◆ **Exercise aim**:
Count the lines in the items below that contain the string "entry", and respond with only that number.
** start of Dataset extract **
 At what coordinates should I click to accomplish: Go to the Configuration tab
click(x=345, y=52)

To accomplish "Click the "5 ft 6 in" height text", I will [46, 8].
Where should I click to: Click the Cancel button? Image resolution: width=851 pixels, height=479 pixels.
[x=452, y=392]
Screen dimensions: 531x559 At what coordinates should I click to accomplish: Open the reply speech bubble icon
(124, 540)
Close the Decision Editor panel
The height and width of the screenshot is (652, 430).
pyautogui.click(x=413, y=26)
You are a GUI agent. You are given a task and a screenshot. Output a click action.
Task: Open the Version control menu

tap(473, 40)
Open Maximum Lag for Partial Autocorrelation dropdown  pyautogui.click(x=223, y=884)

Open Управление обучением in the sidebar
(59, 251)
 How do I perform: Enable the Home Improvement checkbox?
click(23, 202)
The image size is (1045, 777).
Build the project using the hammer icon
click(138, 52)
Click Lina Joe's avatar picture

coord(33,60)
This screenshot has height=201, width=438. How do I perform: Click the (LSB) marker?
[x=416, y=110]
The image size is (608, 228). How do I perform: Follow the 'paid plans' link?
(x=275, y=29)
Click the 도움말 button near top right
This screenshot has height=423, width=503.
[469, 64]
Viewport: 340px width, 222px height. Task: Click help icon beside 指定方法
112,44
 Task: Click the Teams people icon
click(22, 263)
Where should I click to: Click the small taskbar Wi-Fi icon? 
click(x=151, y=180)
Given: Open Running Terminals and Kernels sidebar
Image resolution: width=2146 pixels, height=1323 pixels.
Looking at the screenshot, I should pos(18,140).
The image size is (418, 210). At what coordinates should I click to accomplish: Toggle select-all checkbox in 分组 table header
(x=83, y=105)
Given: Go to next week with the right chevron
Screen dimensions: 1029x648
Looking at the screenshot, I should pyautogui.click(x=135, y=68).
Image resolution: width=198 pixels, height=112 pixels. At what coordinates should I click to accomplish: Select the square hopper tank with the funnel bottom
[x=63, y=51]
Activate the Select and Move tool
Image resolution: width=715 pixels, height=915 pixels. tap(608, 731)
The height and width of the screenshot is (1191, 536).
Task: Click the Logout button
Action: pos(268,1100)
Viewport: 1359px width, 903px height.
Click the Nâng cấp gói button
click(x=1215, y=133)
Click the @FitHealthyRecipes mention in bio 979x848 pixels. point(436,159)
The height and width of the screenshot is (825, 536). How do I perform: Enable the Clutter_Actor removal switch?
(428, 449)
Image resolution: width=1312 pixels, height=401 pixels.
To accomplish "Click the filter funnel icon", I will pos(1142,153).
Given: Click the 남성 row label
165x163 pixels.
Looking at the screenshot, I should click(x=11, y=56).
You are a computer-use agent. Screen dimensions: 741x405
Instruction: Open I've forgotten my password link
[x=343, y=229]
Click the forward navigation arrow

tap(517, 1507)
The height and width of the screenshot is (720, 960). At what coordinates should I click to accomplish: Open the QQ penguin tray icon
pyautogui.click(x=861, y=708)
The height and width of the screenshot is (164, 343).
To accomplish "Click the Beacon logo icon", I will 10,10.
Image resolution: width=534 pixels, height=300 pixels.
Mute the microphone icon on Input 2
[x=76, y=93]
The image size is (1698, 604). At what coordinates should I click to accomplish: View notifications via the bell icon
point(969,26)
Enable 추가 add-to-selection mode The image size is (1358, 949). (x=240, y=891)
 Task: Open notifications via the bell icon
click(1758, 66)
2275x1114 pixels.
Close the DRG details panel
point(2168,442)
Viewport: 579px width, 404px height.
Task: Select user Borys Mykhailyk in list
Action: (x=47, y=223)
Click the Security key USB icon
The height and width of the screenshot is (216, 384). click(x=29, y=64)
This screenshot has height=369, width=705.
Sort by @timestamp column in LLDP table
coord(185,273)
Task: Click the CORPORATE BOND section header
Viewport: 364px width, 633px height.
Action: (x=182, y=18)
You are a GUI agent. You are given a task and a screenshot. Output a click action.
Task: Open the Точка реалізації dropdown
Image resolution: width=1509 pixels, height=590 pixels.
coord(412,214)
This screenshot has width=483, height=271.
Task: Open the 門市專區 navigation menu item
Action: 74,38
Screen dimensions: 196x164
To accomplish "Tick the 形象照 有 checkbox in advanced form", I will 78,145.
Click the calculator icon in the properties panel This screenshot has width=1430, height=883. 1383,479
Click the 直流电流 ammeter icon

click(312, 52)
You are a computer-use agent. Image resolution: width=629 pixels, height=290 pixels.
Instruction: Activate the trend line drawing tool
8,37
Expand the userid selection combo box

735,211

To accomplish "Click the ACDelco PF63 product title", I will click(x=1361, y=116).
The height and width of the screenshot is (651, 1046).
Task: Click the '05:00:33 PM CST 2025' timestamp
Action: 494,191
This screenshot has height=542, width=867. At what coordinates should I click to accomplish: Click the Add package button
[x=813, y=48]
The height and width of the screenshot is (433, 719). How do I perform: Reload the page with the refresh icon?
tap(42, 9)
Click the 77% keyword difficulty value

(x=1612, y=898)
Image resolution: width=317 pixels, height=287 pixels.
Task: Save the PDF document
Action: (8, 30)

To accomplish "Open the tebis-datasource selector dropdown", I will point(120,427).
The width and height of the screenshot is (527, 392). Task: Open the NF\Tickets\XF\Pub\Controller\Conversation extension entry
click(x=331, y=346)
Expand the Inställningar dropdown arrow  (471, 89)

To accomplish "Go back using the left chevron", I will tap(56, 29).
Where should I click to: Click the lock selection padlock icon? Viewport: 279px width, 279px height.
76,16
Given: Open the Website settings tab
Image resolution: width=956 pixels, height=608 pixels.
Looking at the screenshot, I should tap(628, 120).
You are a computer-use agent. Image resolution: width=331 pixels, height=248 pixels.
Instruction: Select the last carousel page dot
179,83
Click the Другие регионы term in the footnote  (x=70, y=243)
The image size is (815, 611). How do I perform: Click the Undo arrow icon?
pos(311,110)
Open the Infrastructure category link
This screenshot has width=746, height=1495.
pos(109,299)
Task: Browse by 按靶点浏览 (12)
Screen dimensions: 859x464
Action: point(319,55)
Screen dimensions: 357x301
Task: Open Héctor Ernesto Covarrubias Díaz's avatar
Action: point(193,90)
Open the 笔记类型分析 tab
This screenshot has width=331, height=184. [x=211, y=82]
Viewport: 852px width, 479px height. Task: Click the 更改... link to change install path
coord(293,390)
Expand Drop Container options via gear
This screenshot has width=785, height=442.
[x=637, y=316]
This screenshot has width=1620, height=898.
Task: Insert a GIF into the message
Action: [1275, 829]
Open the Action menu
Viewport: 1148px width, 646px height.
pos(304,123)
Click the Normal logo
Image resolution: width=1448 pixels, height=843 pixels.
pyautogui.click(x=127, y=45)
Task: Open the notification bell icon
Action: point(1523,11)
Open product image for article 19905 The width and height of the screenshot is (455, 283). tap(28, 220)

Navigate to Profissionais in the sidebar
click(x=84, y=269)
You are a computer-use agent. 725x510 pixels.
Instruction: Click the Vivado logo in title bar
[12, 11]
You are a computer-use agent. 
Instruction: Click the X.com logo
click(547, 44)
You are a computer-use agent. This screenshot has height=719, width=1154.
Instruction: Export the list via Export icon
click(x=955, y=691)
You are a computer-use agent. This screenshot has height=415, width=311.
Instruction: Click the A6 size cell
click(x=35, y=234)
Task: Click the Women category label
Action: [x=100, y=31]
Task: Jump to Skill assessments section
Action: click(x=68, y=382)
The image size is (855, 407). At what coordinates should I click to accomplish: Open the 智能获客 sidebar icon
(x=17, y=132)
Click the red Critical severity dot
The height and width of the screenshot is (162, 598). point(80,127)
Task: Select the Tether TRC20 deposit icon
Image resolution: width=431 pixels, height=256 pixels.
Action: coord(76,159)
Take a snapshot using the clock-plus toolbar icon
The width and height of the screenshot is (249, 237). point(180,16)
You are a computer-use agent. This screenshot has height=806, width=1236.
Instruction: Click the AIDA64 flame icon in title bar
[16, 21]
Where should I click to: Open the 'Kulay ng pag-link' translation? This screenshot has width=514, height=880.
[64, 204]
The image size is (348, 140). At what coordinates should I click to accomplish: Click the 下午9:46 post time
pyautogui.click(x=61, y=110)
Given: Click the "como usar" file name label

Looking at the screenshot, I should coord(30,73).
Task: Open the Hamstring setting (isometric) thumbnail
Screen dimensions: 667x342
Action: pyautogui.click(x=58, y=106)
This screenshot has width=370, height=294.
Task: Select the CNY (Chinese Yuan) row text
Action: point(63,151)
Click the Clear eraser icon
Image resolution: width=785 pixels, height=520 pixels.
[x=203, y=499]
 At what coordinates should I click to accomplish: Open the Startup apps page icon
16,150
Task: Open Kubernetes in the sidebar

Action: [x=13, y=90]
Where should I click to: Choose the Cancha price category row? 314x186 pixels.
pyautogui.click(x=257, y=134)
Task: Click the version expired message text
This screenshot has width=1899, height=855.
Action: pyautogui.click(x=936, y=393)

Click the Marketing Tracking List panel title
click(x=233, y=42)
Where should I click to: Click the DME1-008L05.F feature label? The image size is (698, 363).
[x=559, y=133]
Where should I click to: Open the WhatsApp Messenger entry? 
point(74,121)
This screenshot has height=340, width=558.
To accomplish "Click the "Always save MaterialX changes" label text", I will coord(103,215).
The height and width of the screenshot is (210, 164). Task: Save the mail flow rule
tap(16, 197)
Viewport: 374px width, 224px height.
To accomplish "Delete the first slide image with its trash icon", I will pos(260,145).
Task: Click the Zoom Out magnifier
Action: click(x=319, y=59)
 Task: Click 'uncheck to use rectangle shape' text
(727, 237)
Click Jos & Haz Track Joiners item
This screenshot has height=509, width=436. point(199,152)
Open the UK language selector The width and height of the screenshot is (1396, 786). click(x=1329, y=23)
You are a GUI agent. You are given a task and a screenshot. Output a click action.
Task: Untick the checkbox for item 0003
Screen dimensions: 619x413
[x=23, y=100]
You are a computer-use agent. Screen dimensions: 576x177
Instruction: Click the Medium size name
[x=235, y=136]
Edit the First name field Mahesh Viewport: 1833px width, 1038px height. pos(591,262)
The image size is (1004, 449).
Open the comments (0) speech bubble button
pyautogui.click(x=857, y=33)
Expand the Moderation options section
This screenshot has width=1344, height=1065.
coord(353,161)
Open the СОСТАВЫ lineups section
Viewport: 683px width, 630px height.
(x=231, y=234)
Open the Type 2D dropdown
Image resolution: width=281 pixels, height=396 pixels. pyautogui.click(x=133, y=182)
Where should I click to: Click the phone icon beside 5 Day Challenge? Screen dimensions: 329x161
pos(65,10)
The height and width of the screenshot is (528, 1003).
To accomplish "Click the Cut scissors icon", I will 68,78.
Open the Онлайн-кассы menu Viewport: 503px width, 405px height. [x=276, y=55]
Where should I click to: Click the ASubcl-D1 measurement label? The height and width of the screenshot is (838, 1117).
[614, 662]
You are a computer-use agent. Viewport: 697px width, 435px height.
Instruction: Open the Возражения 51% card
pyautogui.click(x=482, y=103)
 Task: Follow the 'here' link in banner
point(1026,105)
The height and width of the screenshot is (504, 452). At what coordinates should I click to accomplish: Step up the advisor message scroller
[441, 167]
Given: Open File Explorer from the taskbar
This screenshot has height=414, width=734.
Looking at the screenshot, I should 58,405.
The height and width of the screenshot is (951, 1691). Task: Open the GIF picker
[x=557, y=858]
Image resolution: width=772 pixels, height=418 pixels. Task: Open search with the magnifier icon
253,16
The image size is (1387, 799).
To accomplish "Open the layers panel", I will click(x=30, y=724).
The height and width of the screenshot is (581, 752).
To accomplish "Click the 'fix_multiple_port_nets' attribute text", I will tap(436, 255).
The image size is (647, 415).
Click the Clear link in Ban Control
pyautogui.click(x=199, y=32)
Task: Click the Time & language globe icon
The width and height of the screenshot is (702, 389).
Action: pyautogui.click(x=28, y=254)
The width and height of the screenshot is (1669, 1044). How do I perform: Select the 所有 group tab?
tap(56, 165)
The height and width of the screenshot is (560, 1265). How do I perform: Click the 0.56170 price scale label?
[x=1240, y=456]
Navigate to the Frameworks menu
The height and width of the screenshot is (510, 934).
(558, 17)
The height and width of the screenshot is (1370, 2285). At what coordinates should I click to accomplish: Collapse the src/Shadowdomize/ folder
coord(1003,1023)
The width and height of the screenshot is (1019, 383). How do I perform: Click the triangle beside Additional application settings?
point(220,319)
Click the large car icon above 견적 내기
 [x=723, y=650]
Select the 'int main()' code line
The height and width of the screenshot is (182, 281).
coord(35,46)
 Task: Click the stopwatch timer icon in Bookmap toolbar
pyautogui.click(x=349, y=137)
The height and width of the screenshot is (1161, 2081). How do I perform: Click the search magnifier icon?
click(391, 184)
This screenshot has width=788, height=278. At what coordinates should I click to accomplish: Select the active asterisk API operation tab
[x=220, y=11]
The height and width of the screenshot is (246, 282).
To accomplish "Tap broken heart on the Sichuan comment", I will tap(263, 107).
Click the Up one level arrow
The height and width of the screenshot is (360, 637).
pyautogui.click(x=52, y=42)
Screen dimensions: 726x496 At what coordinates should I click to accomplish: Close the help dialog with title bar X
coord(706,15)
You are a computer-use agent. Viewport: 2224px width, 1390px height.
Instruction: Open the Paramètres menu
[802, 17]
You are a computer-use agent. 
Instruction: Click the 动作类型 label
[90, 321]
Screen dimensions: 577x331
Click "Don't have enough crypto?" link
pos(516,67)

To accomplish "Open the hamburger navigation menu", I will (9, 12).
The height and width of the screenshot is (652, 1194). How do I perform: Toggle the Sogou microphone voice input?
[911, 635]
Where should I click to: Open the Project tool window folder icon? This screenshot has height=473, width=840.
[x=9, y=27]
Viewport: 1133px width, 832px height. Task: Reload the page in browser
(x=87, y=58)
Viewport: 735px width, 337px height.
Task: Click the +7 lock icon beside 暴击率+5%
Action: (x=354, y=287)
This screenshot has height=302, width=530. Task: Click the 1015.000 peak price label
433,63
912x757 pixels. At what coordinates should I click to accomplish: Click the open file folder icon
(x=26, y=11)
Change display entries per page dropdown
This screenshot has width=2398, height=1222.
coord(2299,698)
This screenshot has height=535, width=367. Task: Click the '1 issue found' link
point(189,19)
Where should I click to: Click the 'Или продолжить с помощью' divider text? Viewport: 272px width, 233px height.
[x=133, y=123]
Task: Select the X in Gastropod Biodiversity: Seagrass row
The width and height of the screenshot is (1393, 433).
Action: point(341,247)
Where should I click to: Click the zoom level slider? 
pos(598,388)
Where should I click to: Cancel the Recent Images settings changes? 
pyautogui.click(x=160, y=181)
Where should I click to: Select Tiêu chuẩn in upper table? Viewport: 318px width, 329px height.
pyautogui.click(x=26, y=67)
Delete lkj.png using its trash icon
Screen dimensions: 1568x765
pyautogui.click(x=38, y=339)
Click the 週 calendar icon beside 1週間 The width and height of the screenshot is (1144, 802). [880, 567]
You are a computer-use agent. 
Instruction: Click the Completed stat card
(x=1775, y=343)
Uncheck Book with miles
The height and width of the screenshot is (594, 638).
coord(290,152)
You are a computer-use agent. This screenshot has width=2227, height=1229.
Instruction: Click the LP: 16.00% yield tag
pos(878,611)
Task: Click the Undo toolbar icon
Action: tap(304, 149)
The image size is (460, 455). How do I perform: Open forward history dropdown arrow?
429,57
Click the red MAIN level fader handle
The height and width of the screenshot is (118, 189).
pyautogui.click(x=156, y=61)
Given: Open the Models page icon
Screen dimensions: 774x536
** end of Dataset extract **
◆ **Solved problem**:
2